### Dokumenttext
------------

Berlin. Der Chef fordert, zurück ins Büro zu kommen. Doch nicht jedem passt das. Arbeitsrechtler erklären, welche Rechte gelten.
Die Lage in Deutschland hat sich stabilisiert. Die Maßnahmen, um das Coronavirus einzudämmen, werden immer weiter zurückgenommen. Auch für viele Arbeitnehmer ändert sich derzeit viel. Die meisten sollen nach und nach aus dem Homeoffice wieder ins Büro zurückkehren. Doch innerhalb der drei Monate seit dem Lockdown Mitte März hat sich viel verändert.
Arbeitnehmer und Arbeitgeber haben gelernt, dass die Arbeit gemacht wird, auch wenn man sich nicht täglich sieht und jeder von Zuhause aus arbeitet. In vielen Betrieben ist so eine verschleppte Mobilisierung der Arbeit und Digitalisierung über Nacht wirksam geworden. Mancher Arbeitnehmer will vielleicht sogar gar nicht mehr zurück ins Büro, viele können es nicht, weil die Kinderbetreuung in Schulen und Kitas noch nicht wieder im gewohnten Ausmaß angeboten wird.
Im Privaten haben viele Arbeitnehmer Zeit gewonnen, Arbeitswege sind weggefallen, Dienstreisen waren nicht möglich. Zwei Arbeitsrechtler, Boris Dzida, Rechtsanwalt und Partner der Kanzlei Freshfields Bruckhaus Deringer, und Marta Böning, Juristin und Referatsleiterin für individuelles Arbeitsrecht beim Deutschen Gewerkschaftsbund, beantworten die wichtigsten Fragen zum Thema Rückkehr aus dem Homeoffice ins Büro.
Homeoffice: Ab wann kann der Arbeitgeber die Corona-Pandemie für beendet erklären?

------------

### Datenauszüge
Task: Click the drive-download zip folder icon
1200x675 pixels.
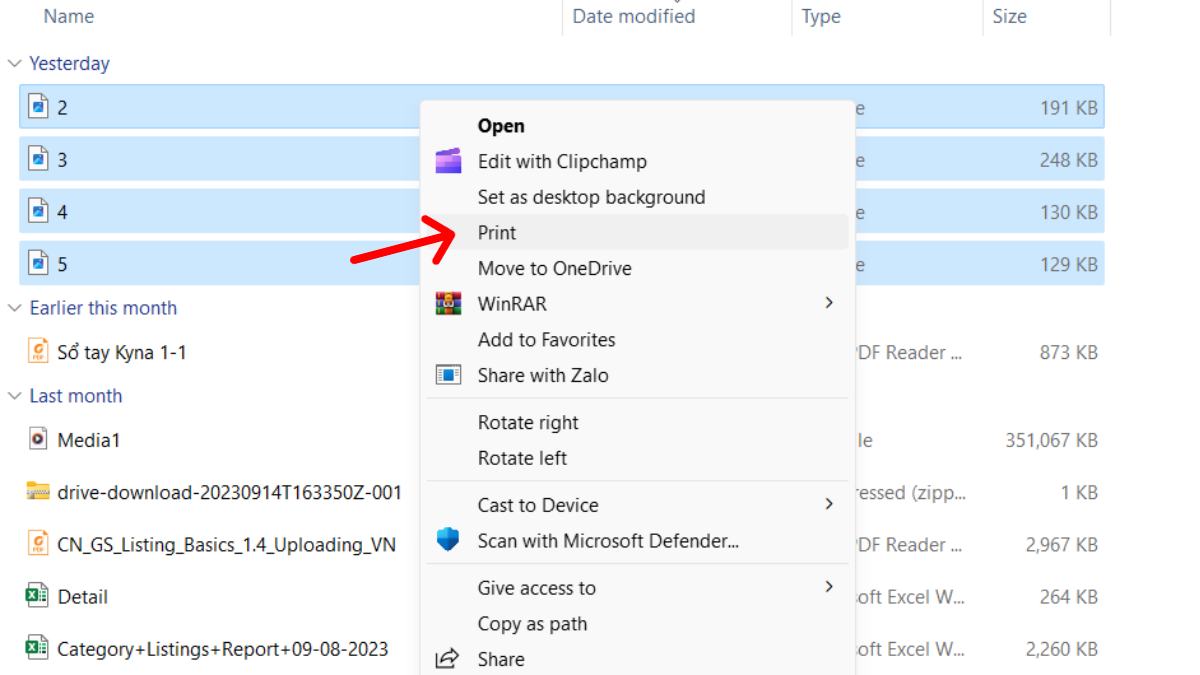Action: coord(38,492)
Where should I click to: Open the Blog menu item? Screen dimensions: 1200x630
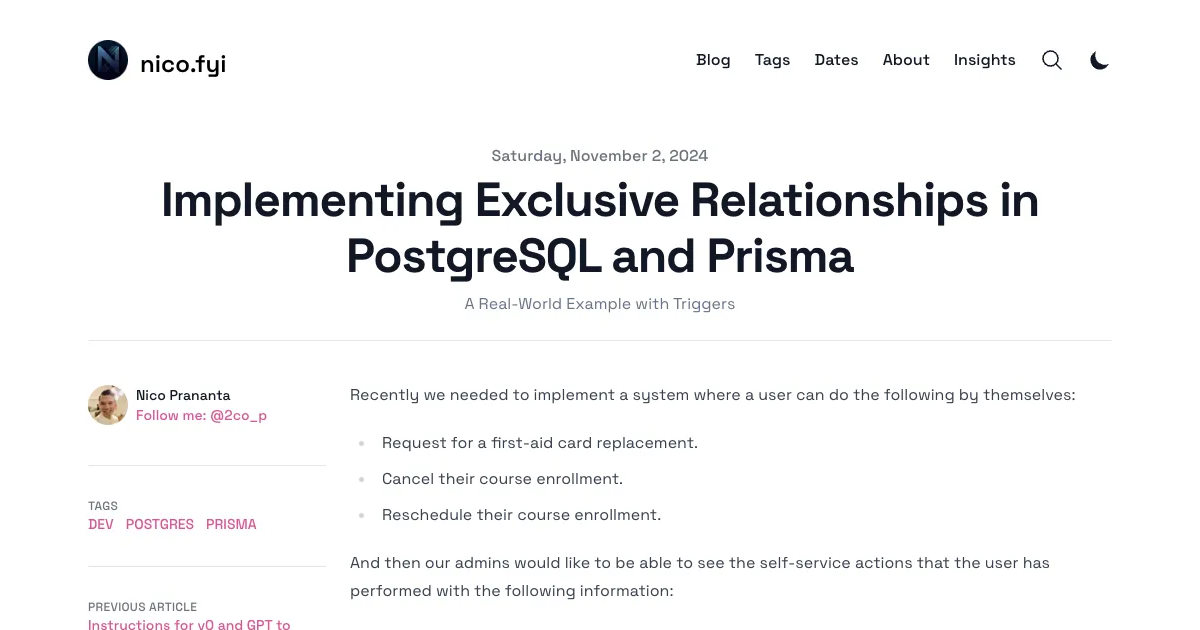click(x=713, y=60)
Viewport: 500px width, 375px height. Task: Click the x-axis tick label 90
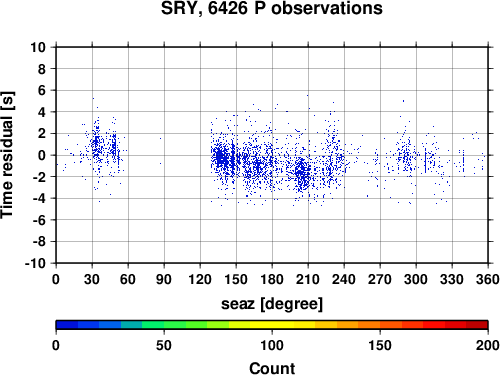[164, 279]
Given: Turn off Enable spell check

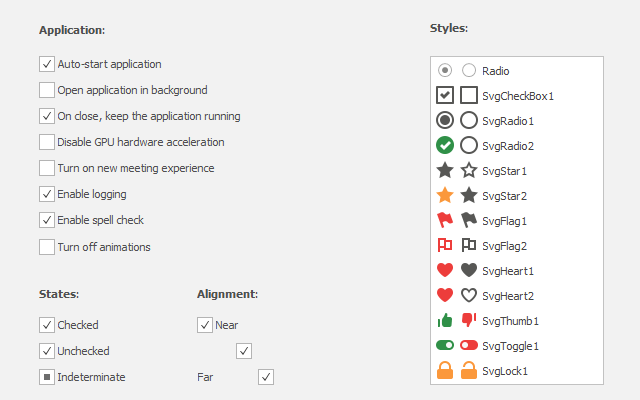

------------

### Aufgabenstellung
Welche Funktion hat Marta Böning laut dem Text über die Rückkehr aus dem Homeoffice beim Deutschen Gewerkschaftsbund?

### Ihre Lösung
Sie ist dort Referatsleiterin für individuelles Arbeitsrecht.